Pixel coordinate grounding data
-.-.-
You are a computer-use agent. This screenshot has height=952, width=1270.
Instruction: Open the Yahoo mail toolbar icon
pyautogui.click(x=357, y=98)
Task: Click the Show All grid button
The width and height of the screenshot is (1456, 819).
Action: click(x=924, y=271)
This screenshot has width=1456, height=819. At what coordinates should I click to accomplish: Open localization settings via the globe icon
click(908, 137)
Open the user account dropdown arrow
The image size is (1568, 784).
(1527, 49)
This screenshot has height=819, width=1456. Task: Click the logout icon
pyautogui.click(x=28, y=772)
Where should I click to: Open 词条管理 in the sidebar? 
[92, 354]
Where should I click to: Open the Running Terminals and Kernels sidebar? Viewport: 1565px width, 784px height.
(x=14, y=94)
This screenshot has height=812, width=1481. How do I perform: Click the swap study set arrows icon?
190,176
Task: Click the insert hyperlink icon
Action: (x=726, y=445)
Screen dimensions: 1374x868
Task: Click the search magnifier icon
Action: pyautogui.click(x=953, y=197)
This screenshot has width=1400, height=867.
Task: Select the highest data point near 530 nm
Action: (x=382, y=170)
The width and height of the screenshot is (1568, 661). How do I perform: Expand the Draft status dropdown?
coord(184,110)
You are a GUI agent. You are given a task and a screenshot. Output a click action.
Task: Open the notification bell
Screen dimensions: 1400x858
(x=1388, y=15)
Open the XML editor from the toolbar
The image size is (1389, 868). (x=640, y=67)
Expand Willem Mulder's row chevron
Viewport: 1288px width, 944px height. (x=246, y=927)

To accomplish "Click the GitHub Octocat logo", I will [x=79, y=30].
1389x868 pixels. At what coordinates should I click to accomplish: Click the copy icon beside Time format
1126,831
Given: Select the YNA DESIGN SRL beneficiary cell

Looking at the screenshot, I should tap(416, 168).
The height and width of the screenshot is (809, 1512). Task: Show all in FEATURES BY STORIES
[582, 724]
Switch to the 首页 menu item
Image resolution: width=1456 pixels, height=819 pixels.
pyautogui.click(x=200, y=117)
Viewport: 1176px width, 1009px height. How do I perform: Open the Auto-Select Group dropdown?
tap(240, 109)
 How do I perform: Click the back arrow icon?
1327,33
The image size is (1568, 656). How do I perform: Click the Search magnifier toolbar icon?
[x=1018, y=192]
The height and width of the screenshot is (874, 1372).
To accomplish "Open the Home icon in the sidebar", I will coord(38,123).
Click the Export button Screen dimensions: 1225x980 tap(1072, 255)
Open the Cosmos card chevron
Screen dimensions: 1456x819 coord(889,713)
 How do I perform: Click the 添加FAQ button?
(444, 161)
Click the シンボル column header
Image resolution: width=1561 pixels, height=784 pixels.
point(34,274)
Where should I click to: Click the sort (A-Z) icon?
-.-.-
Exercise details =>
Transcribe every record above exactly as written.

Response =>
You are a computer-use agent. This screenshot has height=952, width=1270.
Instruction: Open the Yahoo mail toolbar icon
pyautogui.click(x=357, y=98)
Task: Click the Show All grid button
The width and height of the screenshot is (1456, 819).
Action: click(x=924, y=271)
This screenshot has width=1456, height=819. At what coordinates should I click to accomplish: Open localization settings via the globe icon
click(908, 137)
Open the user account dropdown arrow
The image size is (1568, 784).
(1527, 49)
This screenshot has height=819, width=1456. Task: Click the logout icon
pyautogui.click(x=28, y=772)
Where should I click to: Open 词条管理 in the sidebar? 
[92, 354]
Where should I click to: Open the Running Terminals and Kernels sidebar? Viewport: 1565px width, 784px height.
(x=14, y=94)
This screenshot has height=812, width=1481. How do I perform: Click the swap study set arrows icon?
190,176
Task: Click the insert hyperlink icon
Action: (x=726, y=445)
Screen dimensions: 1374x868
Task: Click the search magnifier icon
Action: pyautogui.click(x=953, y=197)
This screenshot has width=1400, height=867.
Task: Select the highest data point near 530 nm
Action: (x=382, y=170)
The width and height of the screenshot is (1568, 661). How do I perform: Expand the Draft status dropdown?
coord(184,110)
You are a GUI agent. You are given a task and a screenshot. Output a click action.
Task: Open the notification bell
Screen dimensions: 1400x858
(x=1388, y=15)
Open the XML editor from the toolbar
The image size is (1389, 868). (x=640, y=67)
Expand Willem Mulder's row chevron
Viewport: 1288px width, 944px height. (x=246, y=927)

To accomplish "Click the GitHub Octocat logo", I will [x=79, y=30].
1389x868 pixels. At what coordinates should I click to accomplish: Click the copy icon beside Time format
1126,831
Given: Select the YNA DESIGN SRL beneficiary cell

Looking at the screenshot, I should tap(416, 168).
The height and width of the screenshot is (809, 1512). Task: Show all in FEATURES BY STORIES
[582, 724]
Switch to the 首页 menu item
Image resolution: width=1456 pixels, height=819 pixels.
pyautogui.click(x=200, y=117)
Viewport: 1176px width, 1009px height. How do I perform: Open the Auto-Select Group dropdown?
tap(240, 109)
 How do I perform: Click the back arrow icon?
1327,33
The image size is (1568, 656). How do I perform: Click the Search magnifier toolbar icon?
[x=1018, y=192]
The height and width of the screenshot is (874, 1372).
To accomplish "Open the Home icon in the sidebar", I will coord(38,123).
Click the Export button Screen dimensions: 1225x980 tap(1072, 255)
Open the Cosmos card chevron
Screen dimensions: 1456x819 coord(889,713)
 How do I perform: Click the 添加FAQ button?
(444, 161)
Click the シンボル column header
Image resolution: width=1561 pixels, height=784 pixels.
point(34,274)
Where should I click to: Click the sort (A-Z) icon?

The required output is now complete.